A trama que envolve os 11,5 milhões de reais pagos pela J&F e JBS para uma advogada de Goiânia ganhou um capítulo digno de série de suspense financeiro. O dinheiro, que saiu das contas dos irmãos Batista para o modesto escritório de Maísa Marciano — que até então vivia com uma renda de 9 mil reais em uma sala compartilhada —, não ficou parado. No mesmo dia do recebimento, uma fatia de 3,5 milhões de reais seguiu viagem para a conta de Paulo Humberto Barbosa, o advogado e empresário que, por uma “feliz coincidência”, é o novo dono do Tayayá Resort, complexo que pertencia à família do ministro Dias Toffoli.

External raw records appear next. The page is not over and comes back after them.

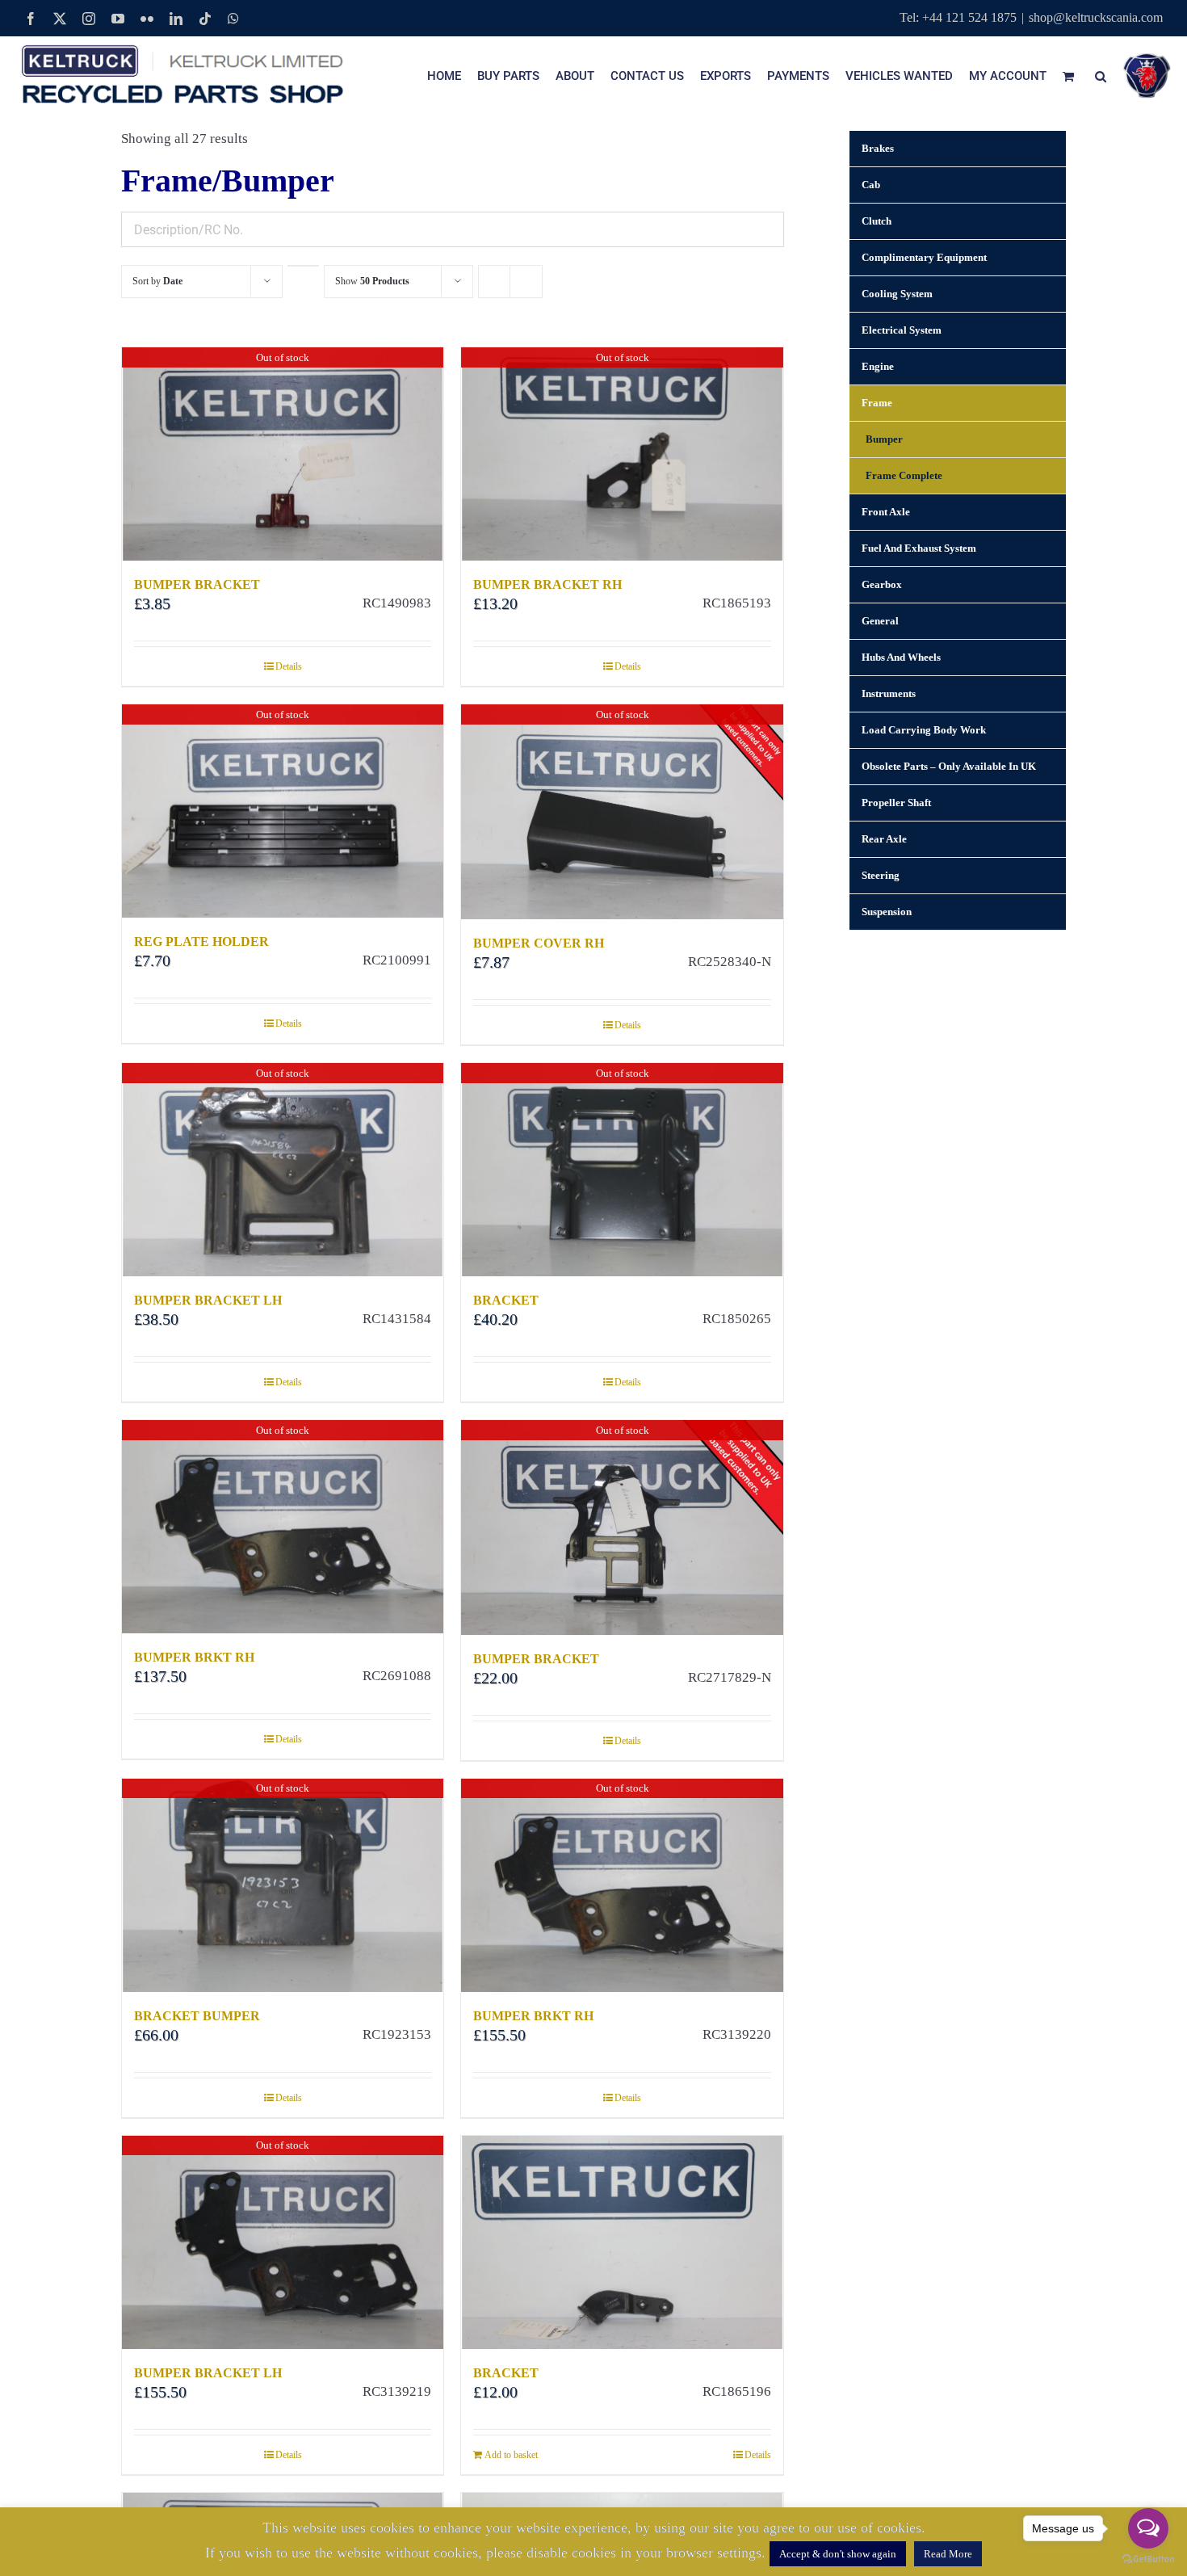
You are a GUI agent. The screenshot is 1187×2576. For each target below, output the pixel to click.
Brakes (878, 148)
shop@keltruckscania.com (1096, 17)
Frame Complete (904, 475)
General (880, 621)
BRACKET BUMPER (197, 2016)
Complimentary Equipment (924, 257)
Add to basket (511, 2454)
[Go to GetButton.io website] (1148, 2559)
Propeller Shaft (896, 802)
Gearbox (882, 584)
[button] (1100, 76)
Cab (871, 185)
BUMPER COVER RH (538, 943)
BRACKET (506, 1300)
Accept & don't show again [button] (837, 2554)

A transação fecha um círculo de proximidades que faz Brasília parecer uma cidade minúscula. Paulo Humberto não é apenas o comprador do resort dos irmãos de Toffoli; ele é sócio do presidente da Friboi e tem vínculos estreitos com a árvore genealógica dos Batista. Enquanto o Coaf levanta as sobrancelhas para a “incompatibilidade financeira” da advogada de coworking, o mercado observa como o fluxo de capital da J&F consegue transitar entre honorários advocatícios e aquisições imobiliárias de alto luxo que envolvem parentes da cúpula do Judiciário.

Para os observadores de bastidores, o roteiro é impecável: a J&F, que teve multas bilionárias suspensas por decisões do próprio Toffoli, irriga um escritório de pequeno porte que, ato contínuo, repassa os valores para o comprador dos bens da família do magistrado. É o tipo de engenharia financeira que transforma o “mérito acadêmico” em uma nota de rodapé diante do poder das conexões certas. Enquanto a justiça tenta entender a natureza dos serviços prestados, o resort no Paraná segue sob nova direção, provando que, no mundo dos negócios brasilienses, tudo se transforma e nada se perde — principalmente se houver um acordo de leniência no caminho.